⁶ Institute of Brain Science School of Medicine, National Yang-Ming University, Taipei, Taiwan; Division of Gastroenterology, Department of Medical Research and Education, Taipei Veterans General Hospital, Taipei, Taiwan; Department of Medicine, School of Medicine, National Yang-Ming University, Taipei, Taiwan.

Abstract

Background & aims: Molecular mechanisms underlying the activated spinal microglia in association with the pain in chronic pancreatitis (CP) remain unknown. We tested whether P2X7R on spinal microglia mediates the pathogenesis of visceral pain using a CP rat model.

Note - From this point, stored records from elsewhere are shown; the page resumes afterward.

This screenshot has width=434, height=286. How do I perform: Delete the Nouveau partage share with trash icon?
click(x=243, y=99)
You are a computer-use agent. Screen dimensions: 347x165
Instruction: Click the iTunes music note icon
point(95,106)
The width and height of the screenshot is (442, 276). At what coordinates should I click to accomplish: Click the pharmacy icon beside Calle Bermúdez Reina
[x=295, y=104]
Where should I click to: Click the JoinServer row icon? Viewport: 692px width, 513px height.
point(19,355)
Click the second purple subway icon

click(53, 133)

Methods: The CP model was induced via intraductal injection of 2% trinitrobenzene sulfonic acid into male Sprague-Dawley rats. Hyperalgesia was assessed based on the mechanical sensitivity to Von-Frey filaments (VFFs), and nocifensive behaviors were measured in response to electrical stimulation of the pancreas. Three weeks after CP induction, spinal cord samples were harvested for immunostaining, immunoblot, and real-time polymerase chain reaction analyses of the P2X7R. Changes in nocifensive behaviors and associated molecular effectors were assessed by blocking spinal cord P2X7R pharmacologically using the selective P2X7R antagonist brilliant blue G (BBG) or genetically using short interfering RNA (siRNA).

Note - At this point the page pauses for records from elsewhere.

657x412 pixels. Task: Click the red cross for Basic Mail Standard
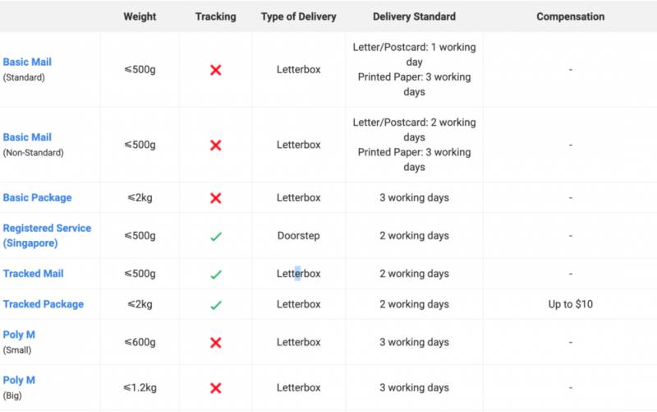[x=215, y=70]
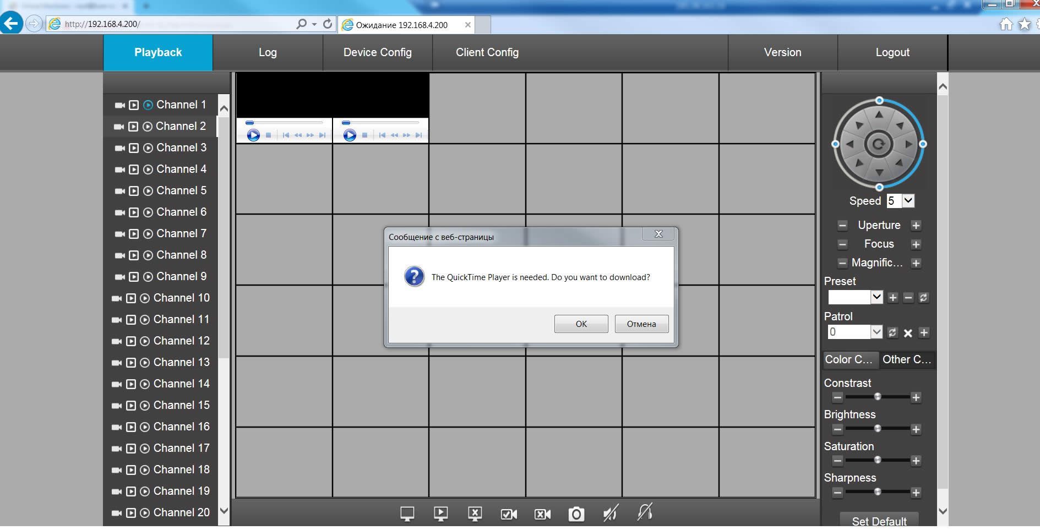
Task: Click the close-all monitor X icon
Action: click(475, 514)
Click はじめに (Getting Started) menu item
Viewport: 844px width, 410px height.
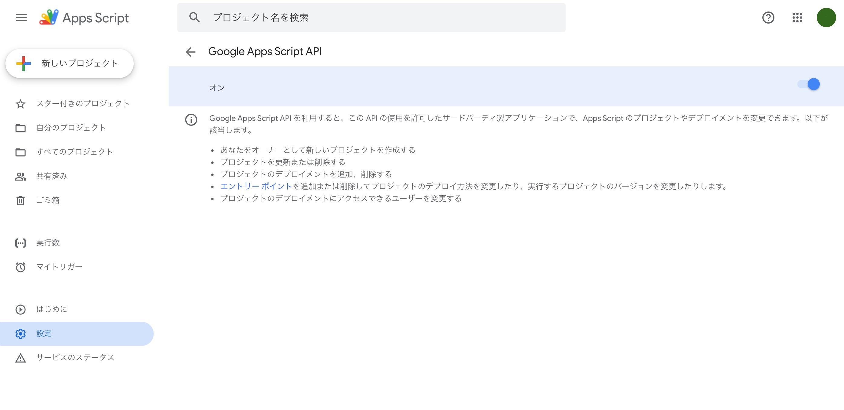[x=52, y=309]
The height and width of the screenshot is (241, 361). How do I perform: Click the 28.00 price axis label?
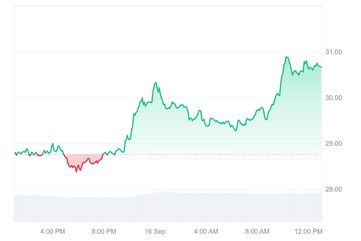pyautogui.click(x=334, y=189)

Results: CP induced a significant up-regulation of spinal P2X7R expression, which colocalized with a microglial marker (OX-42). Intrathecal administration of BBG significantly attenuated CP-related visceral hyperalgesia in response to VFF-mediated or electrical stimulation of the pancreas, which was associated with suppressed spinal expression of P2X7R and inhibited activation of spinal microglia. Intrathecal injection of siRNA to knock down P2X7R expression in the spinal cord would suppress the nociceptive behaviors in CP rats.

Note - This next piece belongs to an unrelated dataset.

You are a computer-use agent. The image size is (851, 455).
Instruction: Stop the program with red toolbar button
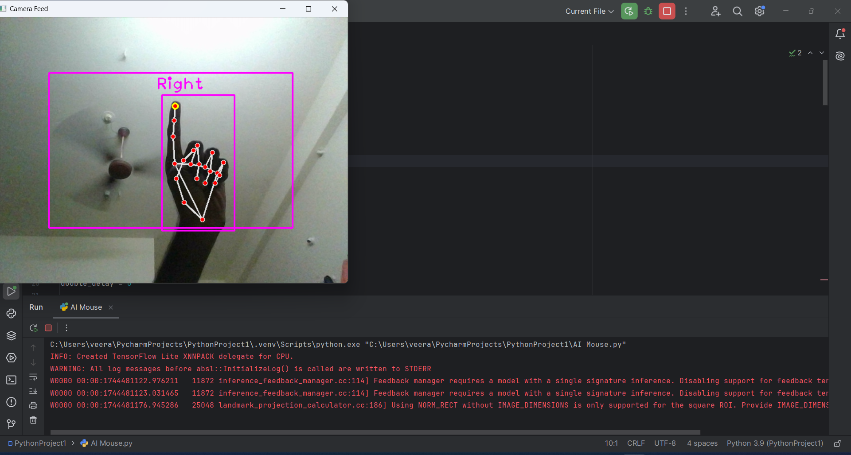coord(667,12)
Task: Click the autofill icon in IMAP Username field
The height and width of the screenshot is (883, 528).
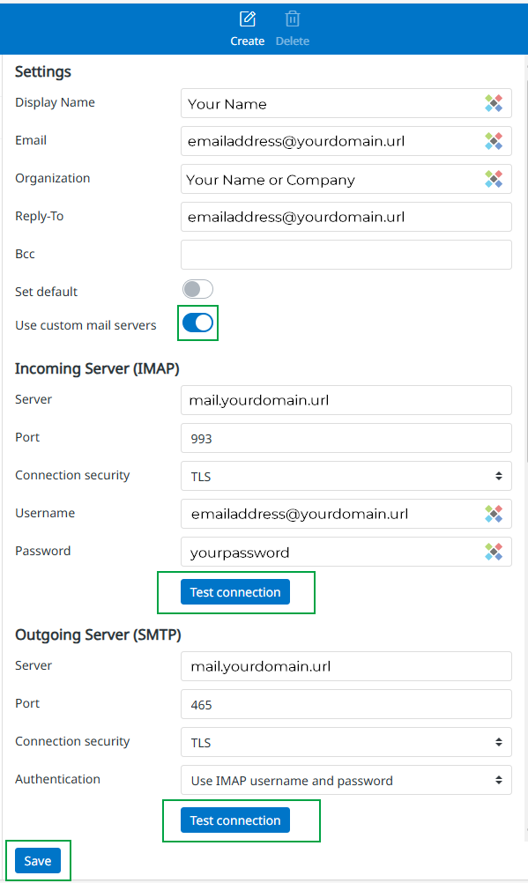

Conclusions: Spinal microglia P2X7R mediates central sensitization of chronic visceral pain in CP. BBG may represent an effective drug for the treatment of chronic pain in CP patients.

Keywords: ANOVA, analysis of variance; ATP, adenosine triphosphate sulfonic acid; BBG, brilliant blue G; Brilliant Blue G; CNS, central nervous system; CP, chronic pancreatitis; Chronic Visceral Pain; GAPDH, glyceraldehyde-3-phosphate dehydrogenase; IT, intrathecal; P2X7R, P2X7 receptor; PBS, phosphate-buffered saline; PCR, polymerase chain reaction; Purinergic Receptors; TBS, Tris-HCl buffer solution; TNBS, trinitrobenzene sulfonic acid; VFF, von Frey filament; siRNA Knockdown; siRNA, small-interfering RNA.